Putin vai reconhecer territórios separatistas ucranianos como independentes

Josep Borrelll, chefe da diplomacia europeia, lembrou que a União Europeia tem as sanções em cima da mesa

Francisco Laranjeira

O Kremlin confirmou esta segunda-feira que o presidente russo, Vladimir Putin, irá reconhecer os territórios separatistas na região de Donbass, na Ucrânia, como independentes, em breve. “Um decreto nesse sentido será assinado em breve”, disse a presidência russa, de acordo com uma fonte do Kremlin, que acrescentou que Putin informou o seu homólogo francês, Emmanuel Macron, e o chanceler alemão, Olaf Scholz, mediadores do conflito no leste da Ucrânia, desta decisão, tendo estes reagido expressando a sua “deceção”.

Vladimir Putin já tinha anunciado, horas antes, que iria decidir hoje sobre o reconhecimento da independência das regiões separatistas pró-Rússia do leste da Ucrânia, apesar das ameaças de retaliação por parte dos países ocidentais, se o presidente russo tomasse essa decisão.



O chefe da diplomacia europeia, Josep Borrelll, já reagiu e avisou que a União Europeia tem as sanções em cima da mesa e “está pronta a reagir”. “O trabalho está feito. Estamos preparados”, explicou o representante da diplomacia da União Europeia, que acrescentou que estão prontos para o fazer “se chegar a hora, mas trabalhamos para que essa hora não chegue”.

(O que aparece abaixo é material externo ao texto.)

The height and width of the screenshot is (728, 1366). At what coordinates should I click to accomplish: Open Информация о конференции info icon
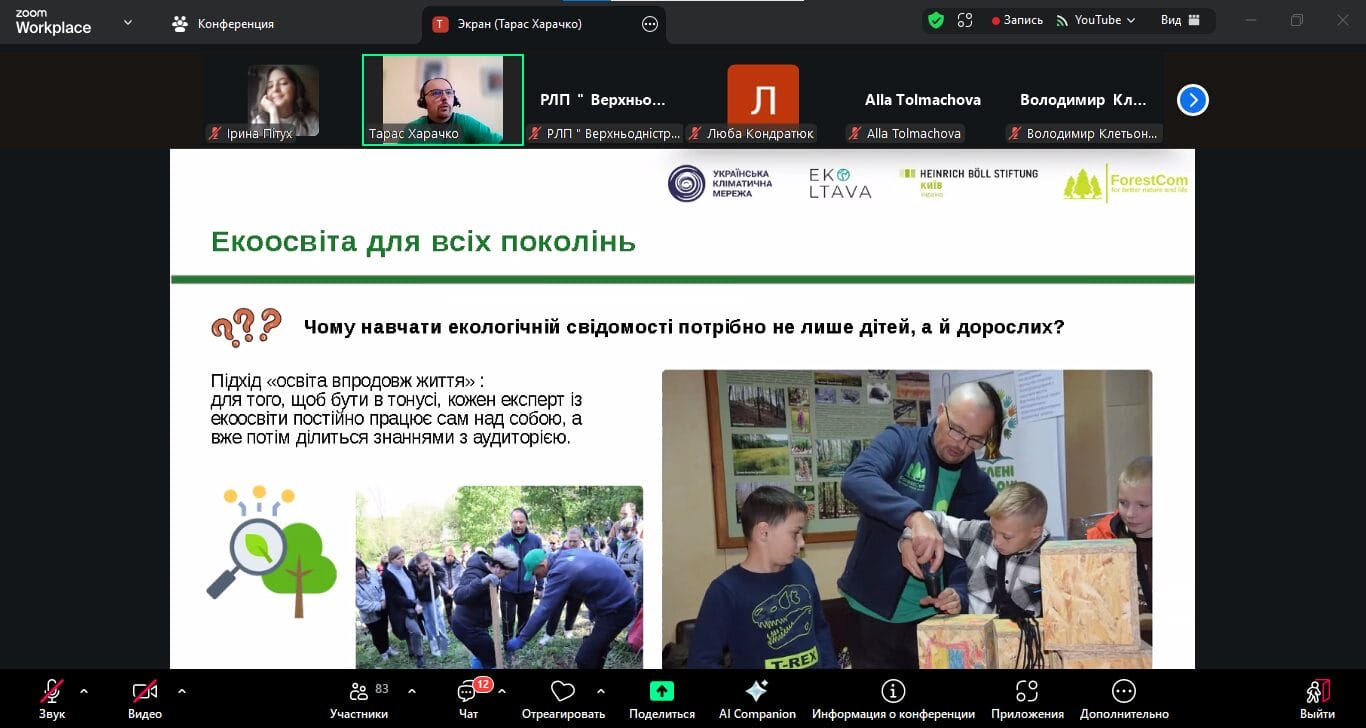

Na reunião cuidadosamente orquestrada e pré-gravada do Conselho de Segurança presidencial, um fluxo de altos funcionários russos defendeu o reconhecimento da independência das regiões separatistas, embora alguns sugerissem que Putin não precisava de o fazer imediatamente. Isso ocorreu durante o aumento dos combates nas regiões que as potências ocidentais acreditam que a Rússia poderia usar como pretexto para um ataque à democracia de aparência ocidental que desafiou as tentativas de Moscovo de trazê-la de volta à sua órbita.

Líderes da autoproclamada República Popular de Donetsk (DPR) e da República Popular de Luhansk (LPR) fizeram os pedidos hoje.

Putin disse ao seu conselho de segurança que era necessário considerar os pedidos do líder da DPR, Denis Pushilin, e do líder da LPR, Leonid Pasechnik, pois disse que a ameaça à Rússia iria aumentar se a Ucrânia se juntasse à NATO. Atender aos pedidos pode permitir que Putin envie tropas abertamente para essas regiões e argumente que ele estaria apenas a proteger os estados separatistas como um aliado contra a Ucrânia.